In one of the most oddly bracing moments, Mr. Mercy shatters a glass while trying to balance on it. Surely this must be a mistake, you think, as he returns with a broom and dustpan, and stares out wearily into the house; no one, after all, breaks glass on purpose during a dance performance.
Deliberate or not, the incident sticks in the mind because it jars in a way that too few encounters in “Vollmond” do. There is a sense throughout of an artist’s exploration having hardened into shtick. And the pure dance passages bring little relief, suffering from a severely limited movement palette in which the dancers curl their bodies through space like ink disappearing into water.

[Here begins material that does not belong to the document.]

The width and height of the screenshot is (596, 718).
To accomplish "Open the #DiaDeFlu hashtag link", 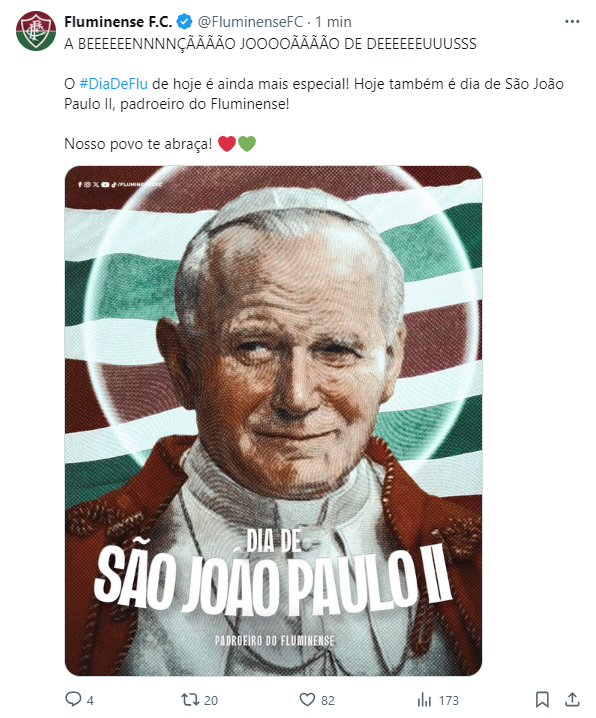I will pyautogui.click(x=114, y=84).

Hair is whipped about (often causing a spray of droplets), torsos collapse and limbs hinge and buckle in vaguely Indian motifs.
This all feels tired and predictable, as if Bausch had run out of new ideas and instead offered up her trusty style. And that’s O.K., really, even if disheartening in the moment; it’s almost impossible for an artist to keep reinventing her game. Rare enough for one to change the game in the first place, the way Pina Bausch and her tanztheater did.